Hi Eric,

Do this to see which line-endings the buffer is associated with...

:set ff?

Do this to change them...

:set ff=unix
:wq

For info...

:help 'fileformat

On WinXP, I strictly use the unix (0A) line endings, I do not use mac (0D)
or dos (0D 0A).  I wish Vim internally supported nul (00) line endings, but
alas.  Note: if you transfer files to/fro Unix and Windows with FTP, you can
transfer text files as ASCII to do the end-of-line conversion for you.

Note, mac (0D) line endings are found on Apple DOS, ProDOS, GS/OS, and
System 9 and earlier OS's.  OS X is unix (0A) line endings, mostly, these
days.

Note, dos (0D 0A) line endings are CP/M, QDOS, PC-DOS, MS-DOS, DR-DOS,
Win16, Win32, WinNT (3.1, 3.5, 4.0, 2000, XP), WinNT64, OS/2 1.x (16-bit),
OS/2 2.x (32-bit) and later.  (There were some feeble, short-lived, unviable
attempts by IBM to make OS/2 use unix line endings.  Likewise, there were
some feeble, short-lived, unviable attempts by Microsoft to make WinNT use
unix line endings.)

Note, unix (0A) line endings are on Unix and Unix-like OS's (including OS
X), Amiga OS, and are an option as default for the Cygwin environment on
Windows.

Vim doesn't internally support "backwards" lf+cr (0A 0D), which was sometime
seen back in the 70's on teletype machines and preferentially used by some
printers and as the communication protocol by some dial-up BBS's.  I don't
know of any OS that utilizes lf+cr as the convention for end-of-line marker.
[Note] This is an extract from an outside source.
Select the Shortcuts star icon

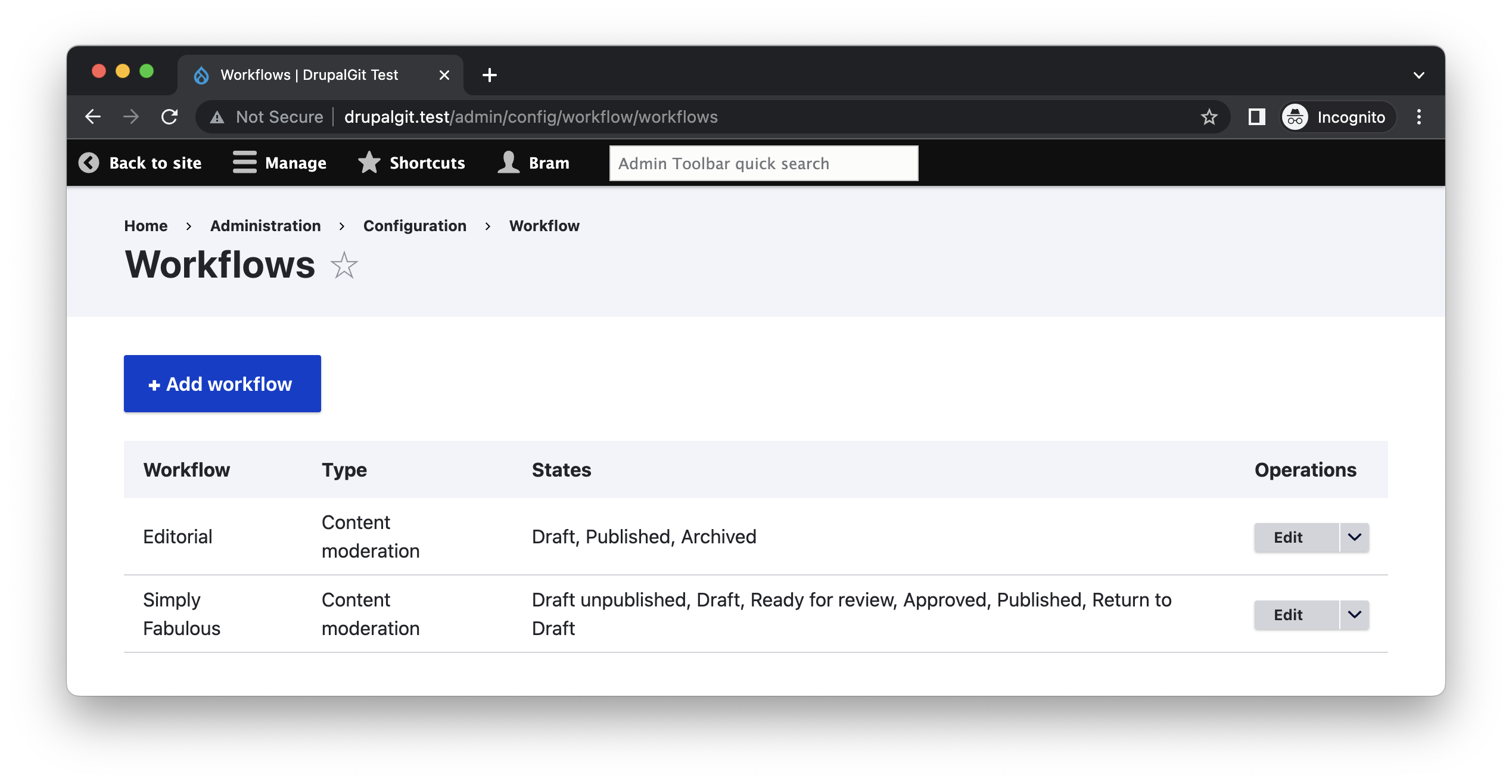tap(369, 163)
Vim doesn't internally support nel (85) "next line", from ECMA-048 (approved
as ISO 6429).  I don't know of anyone that uses nel for encoding
end-of-line.  Even the Amiga OS, which supported nel (85), did not use it
for end-of-line in files, and only rarely seen as an operational control
character in certain data streams.  Besides, since Windows code pages have
usurped this (80 - 9F) range of encoding code points, and MacRoman puts
glyphs there too, I don't expect there will be much of a revival for them.